** TASK **
First find the line with "[Síguenos en Facebook] (751, 2395)" in the entries below, then set down exactly every line through the line with "Communiqué (88, 392)", that line included.

(Stored records)
********************
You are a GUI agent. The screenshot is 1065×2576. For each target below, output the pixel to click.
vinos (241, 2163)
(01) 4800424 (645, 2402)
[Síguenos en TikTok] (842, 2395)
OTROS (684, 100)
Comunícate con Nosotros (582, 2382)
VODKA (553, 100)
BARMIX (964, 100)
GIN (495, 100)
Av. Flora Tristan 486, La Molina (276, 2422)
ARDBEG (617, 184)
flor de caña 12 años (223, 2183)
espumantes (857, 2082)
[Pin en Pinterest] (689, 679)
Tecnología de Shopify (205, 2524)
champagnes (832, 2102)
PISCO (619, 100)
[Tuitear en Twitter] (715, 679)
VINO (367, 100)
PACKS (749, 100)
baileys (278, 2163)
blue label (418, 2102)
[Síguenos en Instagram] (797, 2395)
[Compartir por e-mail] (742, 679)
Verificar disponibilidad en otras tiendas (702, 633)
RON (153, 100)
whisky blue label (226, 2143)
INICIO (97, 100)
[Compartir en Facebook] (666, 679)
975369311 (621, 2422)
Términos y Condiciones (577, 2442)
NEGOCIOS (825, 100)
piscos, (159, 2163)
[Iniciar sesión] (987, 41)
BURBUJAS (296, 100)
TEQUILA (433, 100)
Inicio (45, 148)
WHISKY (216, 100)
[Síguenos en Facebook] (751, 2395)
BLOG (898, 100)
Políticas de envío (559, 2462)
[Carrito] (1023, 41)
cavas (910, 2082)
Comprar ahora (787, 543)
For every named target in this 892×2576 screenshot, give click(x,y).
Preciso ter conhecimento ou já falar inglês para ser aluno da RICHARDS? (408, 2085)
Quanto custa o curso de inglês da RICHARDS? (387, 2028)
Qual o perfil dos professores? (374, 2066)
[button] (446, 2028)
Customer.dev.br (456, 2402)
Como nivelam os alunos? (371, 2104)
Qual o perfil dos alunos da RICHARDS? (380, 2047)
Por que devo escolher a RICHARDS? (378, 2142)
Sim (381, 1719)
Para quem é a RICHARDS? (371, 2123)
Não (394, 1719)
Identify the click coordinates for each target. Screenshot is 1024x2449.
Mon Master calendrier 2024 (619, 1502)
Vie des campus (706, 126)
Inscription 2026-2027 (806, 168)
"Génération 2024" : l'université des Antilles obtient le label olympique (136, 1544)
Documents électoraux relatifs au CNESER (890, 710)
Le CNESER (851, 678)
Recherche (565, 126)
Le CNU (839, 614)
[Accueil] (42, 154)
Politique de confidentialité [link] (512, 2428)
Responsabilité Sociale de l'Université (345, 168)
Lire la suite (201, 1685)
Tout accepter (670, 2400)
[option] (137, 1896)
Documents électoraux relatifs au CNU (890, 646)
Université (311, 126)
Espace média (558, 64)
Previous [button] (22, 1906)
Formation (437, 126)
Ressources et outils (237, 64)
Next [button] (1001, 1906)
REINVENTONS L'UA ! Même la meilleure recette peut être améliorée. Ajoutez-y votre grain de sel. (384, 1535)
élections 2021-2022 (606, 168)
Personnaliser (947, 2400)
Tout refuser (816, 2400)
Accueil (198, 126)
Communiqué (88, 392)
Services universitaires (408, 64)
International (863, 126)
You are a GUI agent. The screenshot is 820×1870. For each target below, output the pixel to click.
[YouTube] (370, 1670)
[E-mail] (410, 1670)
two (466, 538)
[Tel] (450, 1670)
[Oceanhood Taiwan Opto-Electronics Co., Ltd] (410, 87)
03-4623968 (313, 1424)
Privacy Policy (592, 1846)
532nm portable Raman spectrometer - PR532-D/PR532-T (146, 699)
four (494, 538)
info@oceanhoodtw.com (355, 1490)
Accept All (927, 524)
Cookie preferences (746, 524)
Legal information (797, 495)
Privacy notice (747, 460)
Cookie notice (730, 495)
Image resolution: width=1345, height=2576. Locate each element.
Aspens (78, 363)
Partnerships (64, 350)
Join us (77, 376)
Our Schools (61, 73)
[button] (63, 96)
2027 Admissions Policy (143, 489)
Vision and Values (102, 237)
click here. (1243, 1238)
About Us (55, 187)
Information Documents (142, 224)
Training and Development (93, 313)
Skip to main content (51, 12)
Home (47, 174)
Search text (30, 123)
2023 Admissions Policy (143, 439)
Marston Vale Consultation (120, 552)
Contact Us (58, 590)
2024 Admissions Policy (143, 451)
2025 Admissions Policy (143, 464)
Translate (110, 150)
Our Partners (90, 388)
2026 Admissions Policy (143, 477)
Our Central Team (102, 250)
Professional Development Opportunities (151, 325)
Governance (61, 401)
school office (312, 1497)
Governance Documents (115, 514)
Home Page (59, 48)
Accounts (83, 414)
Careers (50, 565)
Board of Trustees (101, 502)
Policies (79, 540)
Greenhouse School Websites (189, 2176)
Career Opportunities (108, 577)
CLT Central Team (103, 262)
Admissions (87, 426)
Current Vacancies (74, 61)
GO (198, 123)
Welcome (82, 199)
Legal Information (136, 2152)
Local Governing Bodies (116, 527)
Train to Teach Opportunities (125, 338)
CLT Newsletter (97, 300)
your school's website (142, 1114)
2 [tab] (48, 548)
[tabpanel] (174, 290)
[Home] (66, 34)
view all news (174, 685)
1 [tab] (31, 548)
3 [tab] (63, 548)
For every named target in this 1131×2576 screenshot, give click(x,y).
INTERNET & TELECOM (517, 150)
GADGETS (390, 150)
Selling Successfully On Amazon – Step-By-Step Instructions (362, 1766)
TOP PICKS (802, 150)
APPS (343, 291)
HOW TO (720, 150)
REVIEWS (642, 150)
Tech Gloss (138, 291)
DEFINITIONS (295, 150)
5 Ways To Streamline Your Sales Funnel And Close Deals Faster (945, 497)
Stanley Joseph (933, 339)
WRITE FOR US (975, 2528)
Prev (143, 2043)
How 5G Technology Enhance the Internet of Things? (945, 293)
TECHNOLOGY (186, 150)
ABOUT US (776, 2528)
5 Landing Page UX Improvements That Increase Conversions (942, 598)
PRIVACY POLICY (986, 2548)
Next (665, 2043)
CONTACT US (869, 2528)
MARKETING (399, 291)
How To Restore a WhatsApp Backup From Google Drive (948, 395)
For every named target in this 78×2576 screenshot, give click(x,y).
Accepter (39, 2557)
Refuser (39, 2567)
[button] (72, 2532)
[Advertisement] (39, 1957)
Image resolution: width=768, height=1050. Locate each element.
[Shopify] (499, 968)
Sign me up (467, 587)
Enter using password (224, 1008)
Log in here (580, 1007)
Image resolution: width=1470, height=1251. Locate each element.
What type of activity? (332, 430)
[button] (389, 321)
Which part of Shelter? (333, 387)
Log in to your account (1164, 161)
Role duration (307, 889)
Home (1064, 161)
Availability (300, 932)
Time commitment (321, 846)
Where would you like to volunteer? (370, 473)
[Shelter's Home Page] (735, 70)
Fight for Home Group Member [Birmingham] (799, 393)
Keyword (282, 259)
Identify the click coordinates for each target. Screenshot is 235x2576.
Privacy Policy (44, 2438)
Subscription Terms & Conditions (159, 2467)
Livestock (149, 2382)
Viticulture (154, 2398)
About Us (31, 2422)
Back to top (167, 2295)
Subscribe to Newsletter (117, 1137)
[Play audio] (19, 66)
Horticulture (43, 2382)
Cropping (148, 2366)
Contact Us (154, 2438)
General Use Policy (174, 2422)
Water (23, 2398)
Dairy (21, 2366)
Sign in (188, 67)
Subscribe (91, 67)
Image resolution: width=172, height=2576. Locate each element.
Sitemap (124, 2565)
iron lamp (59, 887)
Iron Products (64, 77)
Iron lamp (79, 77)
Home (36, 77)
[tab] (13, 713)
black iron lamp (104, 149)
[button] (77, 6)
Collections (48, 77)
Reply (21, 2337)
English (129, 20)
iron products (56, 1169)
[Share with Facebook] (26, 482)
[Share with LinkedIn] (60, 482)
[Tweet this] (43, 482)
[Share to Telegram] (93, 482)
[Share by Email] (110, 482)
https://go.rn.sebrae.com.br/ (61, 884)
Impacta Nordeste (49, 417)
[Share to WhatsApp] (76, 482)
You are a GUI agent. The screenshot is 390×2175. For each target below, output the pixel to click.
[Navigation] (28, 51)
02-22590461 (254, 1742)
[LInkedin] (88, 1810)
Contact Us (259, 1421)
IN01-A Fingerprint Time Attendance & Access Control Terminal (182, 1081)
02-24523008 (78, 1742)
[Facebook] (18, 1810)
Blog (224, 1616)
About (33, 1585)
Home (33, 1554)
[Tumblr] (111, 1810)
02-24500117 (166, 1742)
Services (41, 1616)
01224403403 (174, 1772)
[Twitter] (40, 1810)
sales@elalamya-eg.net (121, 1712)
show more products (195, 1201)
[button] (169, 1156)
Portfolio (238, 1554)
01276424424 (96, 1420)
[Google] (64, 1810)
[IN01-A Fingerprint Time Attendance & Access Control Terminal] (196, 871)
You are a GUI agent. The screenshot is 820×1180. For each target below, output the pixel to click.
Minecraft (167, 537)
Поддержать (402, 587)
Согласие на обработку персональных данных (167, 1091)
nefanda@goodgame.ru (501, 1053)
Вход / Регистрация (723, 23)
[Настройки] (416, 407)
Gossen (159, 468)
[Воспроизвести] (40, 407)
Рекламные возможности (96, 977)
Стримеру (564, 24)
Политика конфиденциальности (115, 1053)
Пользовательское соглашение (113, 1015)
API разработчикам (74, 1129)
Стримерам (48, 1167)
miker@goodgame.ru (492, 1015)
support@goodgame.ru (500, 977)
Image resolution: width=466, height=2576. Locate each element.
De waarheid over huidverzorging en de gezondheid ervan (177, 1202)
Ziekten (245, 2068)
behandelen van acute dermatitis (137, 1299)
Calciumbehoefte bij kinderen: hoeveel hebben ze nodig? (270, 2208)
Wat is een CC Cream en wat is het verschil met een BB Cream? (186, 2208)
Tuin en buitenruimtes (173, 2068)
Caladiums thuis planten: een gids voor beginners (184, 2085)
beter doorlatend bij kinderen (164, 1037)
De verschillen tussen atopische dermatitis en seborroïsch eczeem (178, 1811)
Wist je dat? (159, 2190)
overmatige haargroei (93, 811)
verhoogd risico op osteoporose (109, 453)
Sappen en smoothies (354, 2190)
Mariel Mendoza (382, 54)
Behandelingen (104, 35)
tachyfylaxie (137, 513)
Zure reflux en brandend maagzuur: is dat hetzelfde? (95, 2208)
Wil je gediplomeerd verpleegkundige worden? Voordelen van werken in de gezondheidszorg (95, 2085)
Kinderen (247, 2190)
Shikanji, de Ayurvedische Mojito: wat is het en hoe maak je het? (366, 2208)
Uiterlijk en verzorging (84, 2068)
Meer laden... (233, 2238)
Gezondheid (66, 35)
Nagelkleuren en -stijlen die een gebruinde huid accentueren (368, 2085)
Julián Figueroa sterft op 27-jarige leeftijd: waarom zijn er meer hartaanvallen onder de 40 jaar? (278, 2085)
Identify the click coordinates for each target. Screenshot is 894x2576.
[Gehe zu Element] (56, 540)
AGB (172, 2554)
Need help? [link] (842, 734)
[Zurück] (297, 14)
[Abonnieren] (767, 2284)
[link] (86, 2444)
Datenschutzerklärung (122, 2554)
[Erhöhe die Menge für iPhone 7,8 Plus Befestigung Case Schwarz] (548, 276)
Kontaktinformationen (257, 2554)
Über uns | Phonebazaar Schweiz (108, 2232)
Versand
********************
** TASK RESPONSE **
[Síguenos en Facebook] (751, 2395)
BLOG (898, 100)
Políticas de envío (559, 2462)
[Carrito] (1023, 41)
cavas (910, 2082)
Comprar ahora (787, 543)
For every named target in this 892×2576 screenshot, give click(x,y).
Preciso ter conhecimento ou já falar inglês para ser aluno da RICHARDS? (408, 2085)
Quanto custa o curso de inglês da RICHARDS? (387, 2028)
Qual o perfil dos professores? (374, 2066)
[button] (446, 2028)
Customer.dev.br (456, 2402)
Como nivelam os alunos? (371, 2104)
Qual o perfil dos alunos da RICHARDS? (380, 2047)
Por que devo escolher a RICHARDS? (378, 2142)
Sim (381, 1719)
Para quem é a RICHARDS? (371, 2123)
Não (394, 1719)
Identify the click coordinates for each target. Screenshot is 1024x2449.
Mon Master calendrier 2024 (619, 1502)
Vie des campus (706, 126)
Inscription 2026-2027 (806, 168)
"Génération 2024" : l'université des Antilles obtient le label olympique (136, 1544)
Documents électoraux relatifs au CNESER (890, 710)
Le CNESER (851, 678)
Recherche (565, 126)
Le CNU (839, 614)
[Accueil] (42, 154)
Politique de confidentialité [link] (512, 2428)
Responsabilité Sociale de l'Université (345, 168)
Lire la suite (201, 1685)
Tout accepter (670, 2400)
[option] (137, 1896)
Documents électoraux relatifs au CNU (890, 646)
Université (311, 126)
Espace média (558, 64)
Previous [button] (22, 1906)
Formation (437, 126)
Ressources et outils (237, 64)
Next [button] (1001, 1906)
REINVENTONS L'UA ! Même la meilleure recette peut être améliorée. Ajoutez-y votre grain de sel. (384, 1535)
élections 2021-2022 (606, 168)
Personnaliser (947, 2400)
Tout refuser (816, 2400)
Accueil (198, 126)
Communiqué (88, 392)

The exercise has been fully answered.